After three births, I’ve learned a few things, at least about myself.  One is that no two births are the same, and another is that a natural childbirth isn’t something that just happens (usually), but must be prepared for (and of course one can’t prepare for everything, and sometimes a natural birth just isn’t possible).

Perhaps the most important factor, in my opinion, is having the proper support.  My husband has been invaluable at my first and third births (he was unable to be with me during Charlotte’s birth because he was taking care of Kieran).  Even so, I did not have the completely natural, drug-free delivery I wanted with Kieran because I was not supported by my midwife.  When giving birth in a hospital, it’s impossible to know if you’ll get nurses/doctors/midwives who are supportive, so I wish I’d had a doula for Kieran’s birth.  I’d like to think that I would be able to stand up for myself now, given my confidence now, but I can’t say for certain since I never know how much I will be able to express when in labour.  Besides, I’d rather not have to fight anyone when in labour.  The midwives I had with Charlotte and Leo, though, were very supportive and ensured I had the birth I wanted (ie: as hands-off as possible).

Support, while invaluable, isn’t necessarily enough.  One must be mentally prepared and know about various techniques, I think.  With Kieran, I had the relaxation/breathing down, but hadn’t looked into various positions to help with the back pain and such.  I’d gone in fixated on having a water birth, only to find the pool wasn’t available until I hit transition, when I no longer wanted it.  With my other two, I’ve had ideas about what I’d do for relief, but I didn’t lock myself into that. I really thought I’d want to labour under the shower with Charlotte, only to find that I didn’t want to leave the birthing ball.  I’d planned on trying for water birth again with Leo, to find I once again wanted the birthing ball until transition, when kneeling on the bed seemed like a good option.

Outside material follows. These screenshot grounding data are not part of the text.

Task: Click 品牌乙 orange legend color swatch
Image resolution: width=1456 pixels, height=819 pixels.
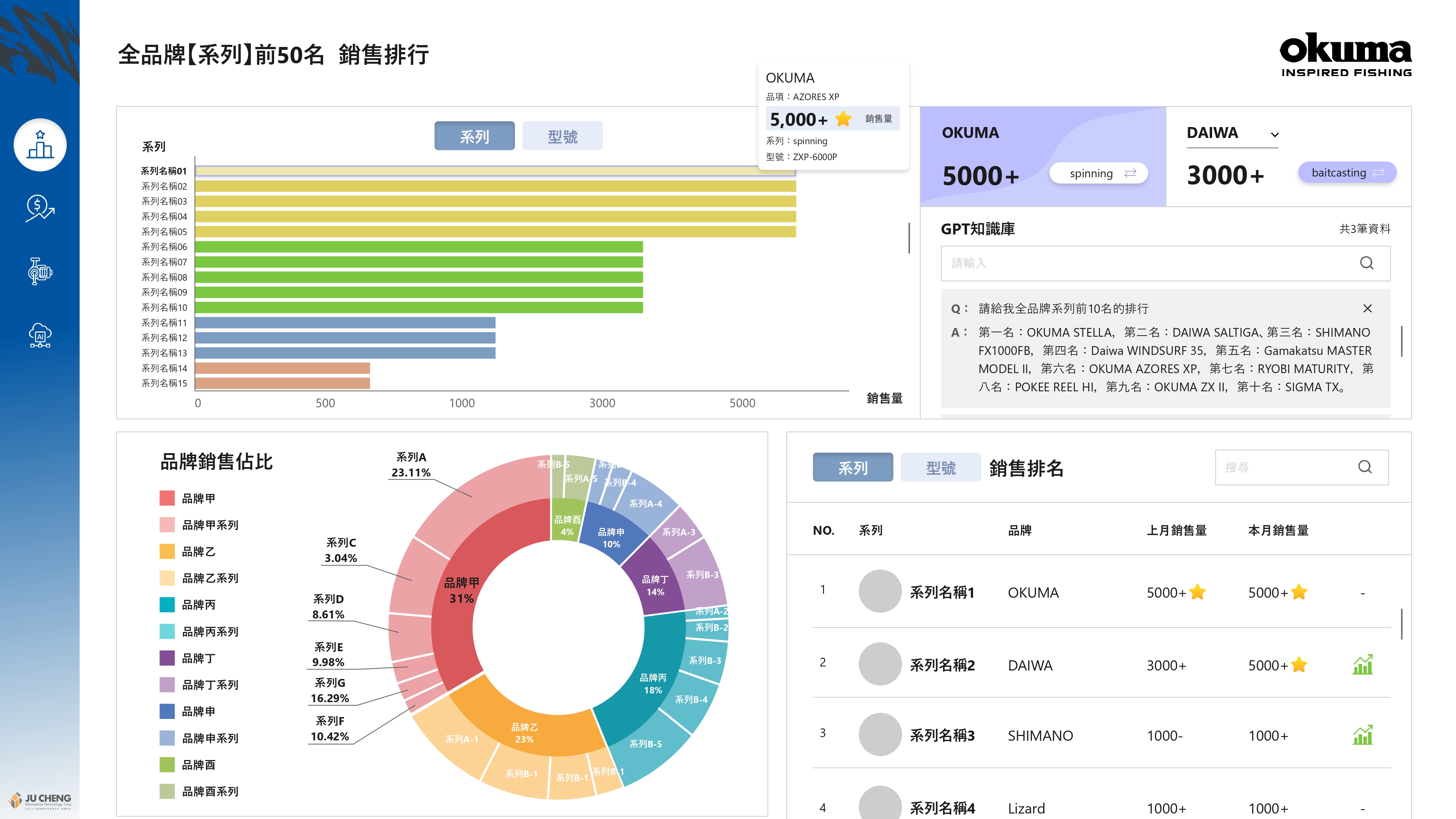Action: pyautogui.click(x=167, y=552)
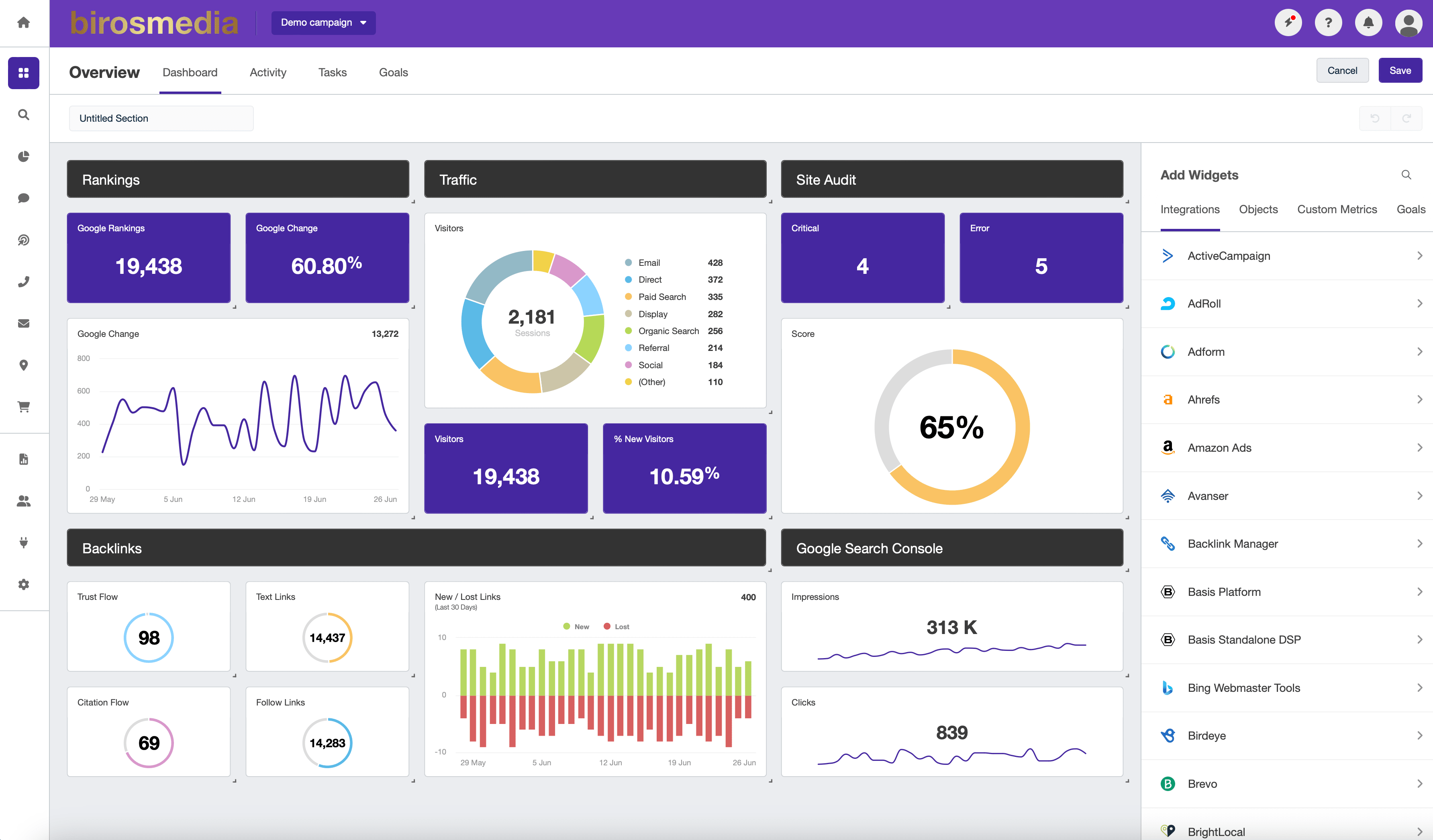Click the Save button
This screenshot has height=840, width=1433.
tap(1399, 71)
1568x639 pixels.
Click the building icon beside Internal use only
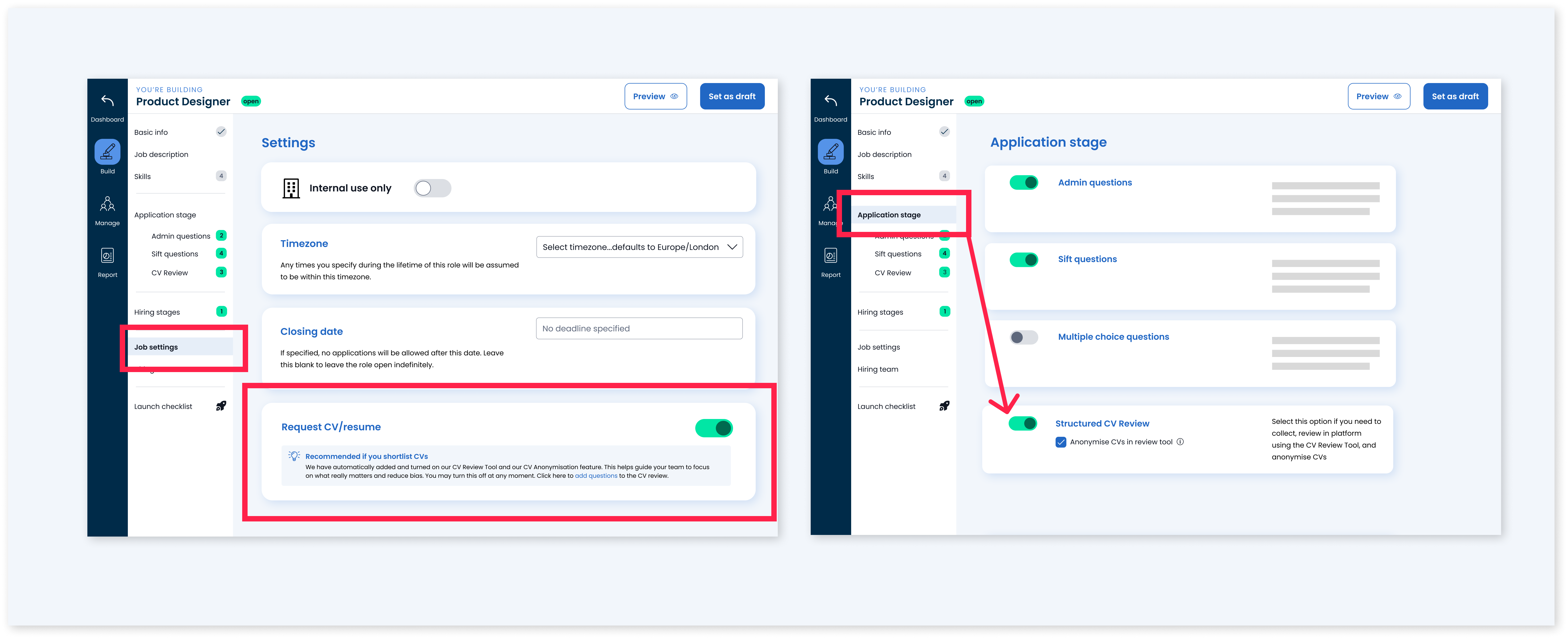click(x=291, y=188)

I think the mental preparation is also good if you don’t want the drugs. I know I can’t have the epidural, so it’s not on my register at all.  With the home birth and birth centre birth, I knew other drugs weren’t available, so I didn’t wish I had them.  Also with the birth centre birth I knew I couldn’t ask for nitrous, so again it wasn’t in my mind.  Instead, I knew I had to get through it using various positions and counter-pressure, and so I did.

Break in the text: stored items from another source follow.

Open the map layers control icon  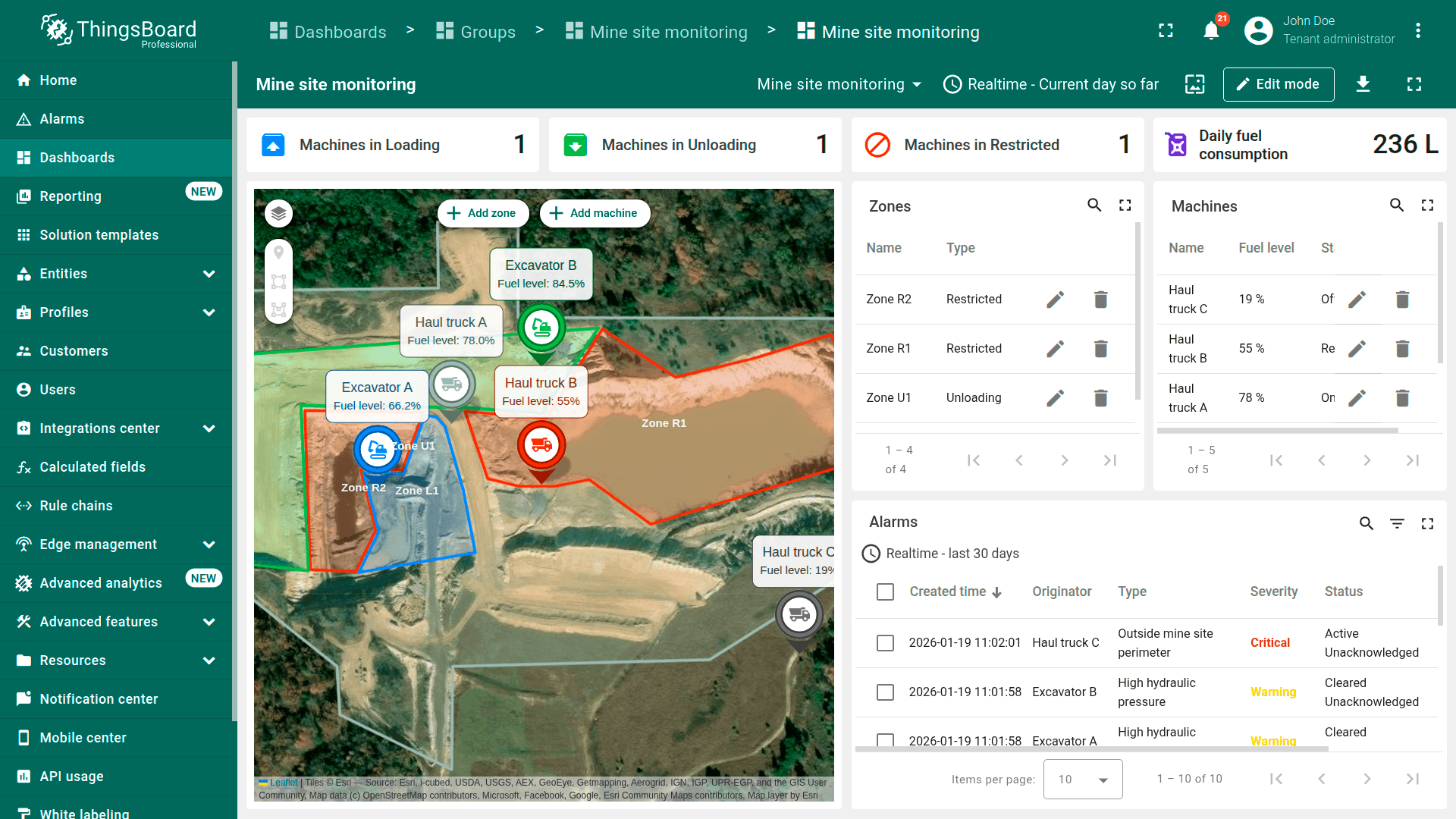click(x=278, y=213)
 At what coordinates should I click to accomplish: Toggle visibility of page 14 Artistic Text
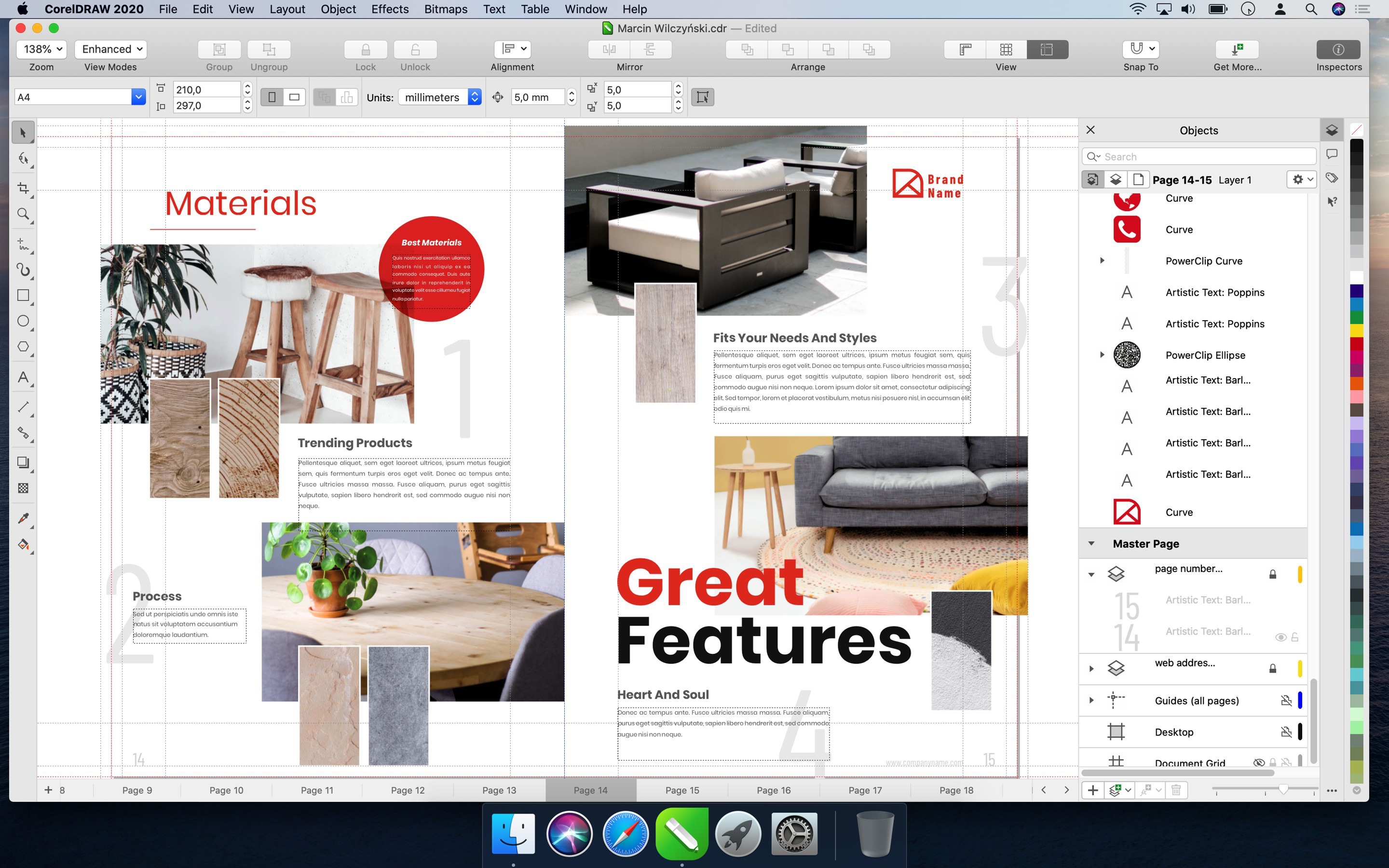(x=1280, y=637)
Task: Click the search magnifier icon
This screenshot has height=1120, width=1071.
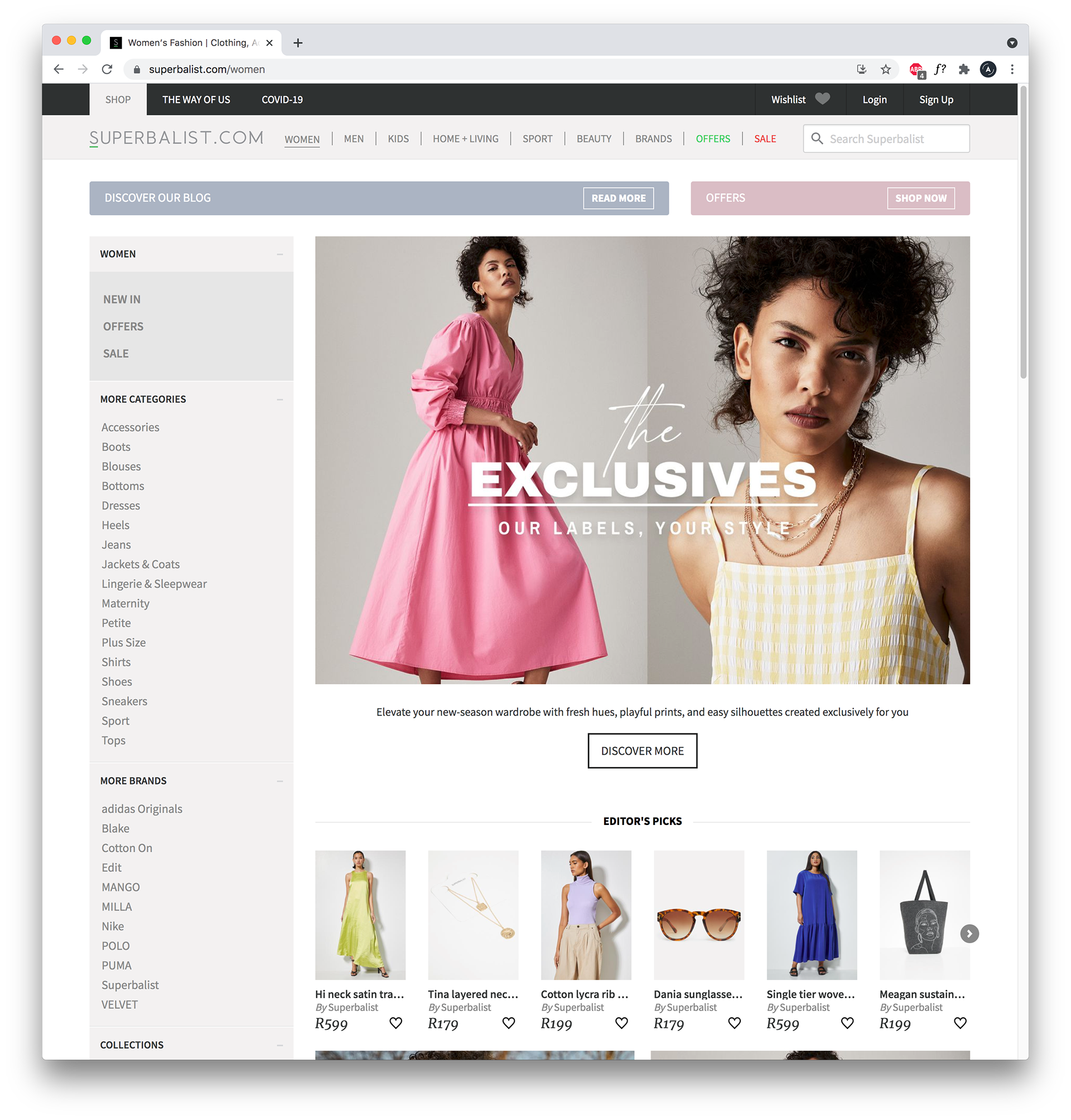Action: (x=817, y=139)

An option I’ve not considered but which others have liked is hypnobithing.  I don’t know enough about it to discuss it in detail, but I have heard good things about it.

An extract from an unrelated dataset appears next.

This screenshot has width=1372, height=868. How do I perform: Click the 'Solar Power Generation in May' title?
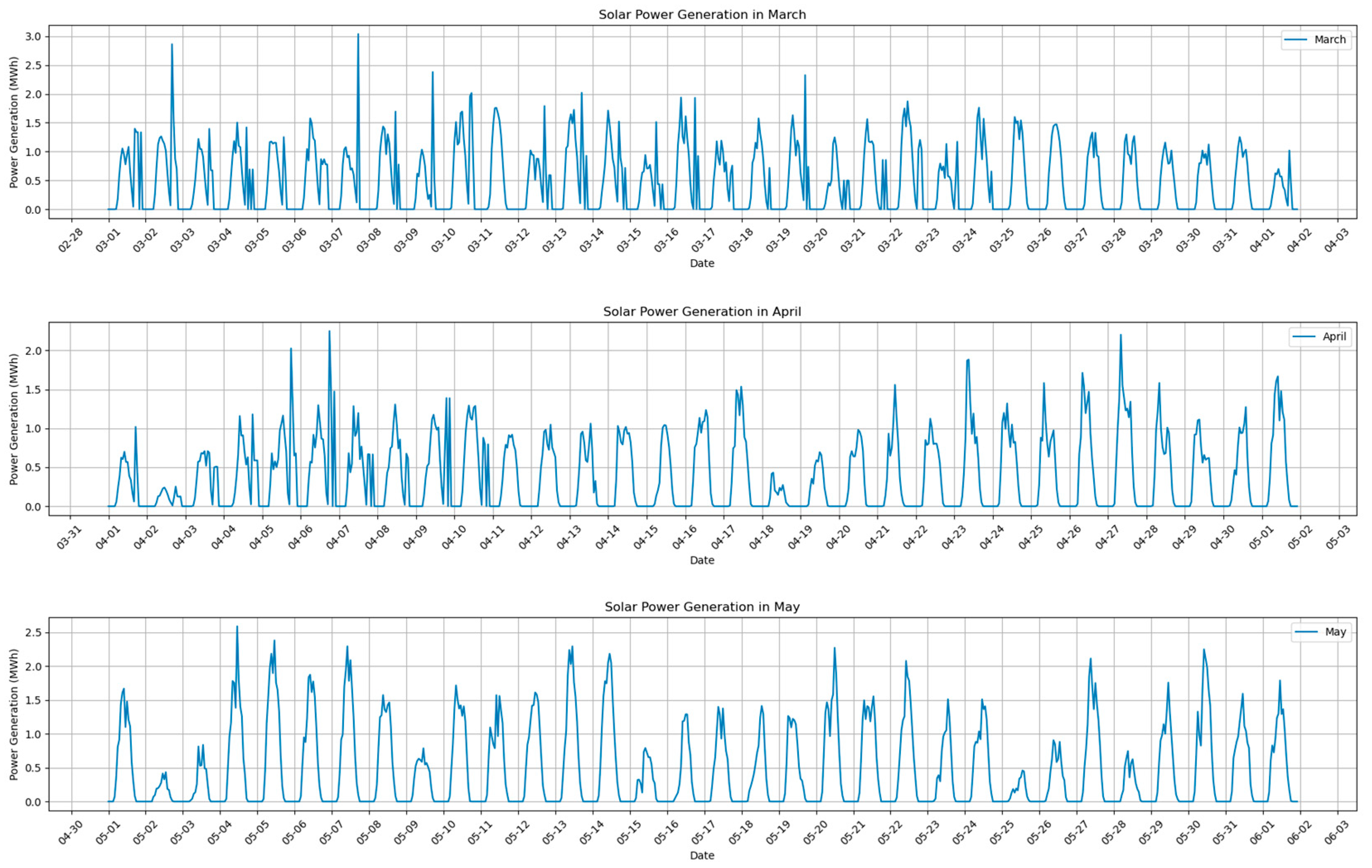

While not strictly necessary, I’d also recommend having red raspberry leaf and nettle teas in pregnancy and labour and after; red raspberry leaf tones the uterus, and nettle tea helps with bloodless, being hi in iron and vitamin K.  Coconut water is fab for balancing electrolytes after, and I’d imagine is good during labour, especially with a longer labour and/or if a woman’s eating is restricted (another reason I’m thankful for my midwives, as I was eating throughout labour).

So to sum up: research different positions and coping strategies. Don’t lock yourself in to just one strategy. Get a birthing ball, because even if you don’t use it in labour, it’s good in pregnancy and after.  Find a supportive provider.  And realise that every birth is different, and that sometimes circumstances don’t allow for our plans.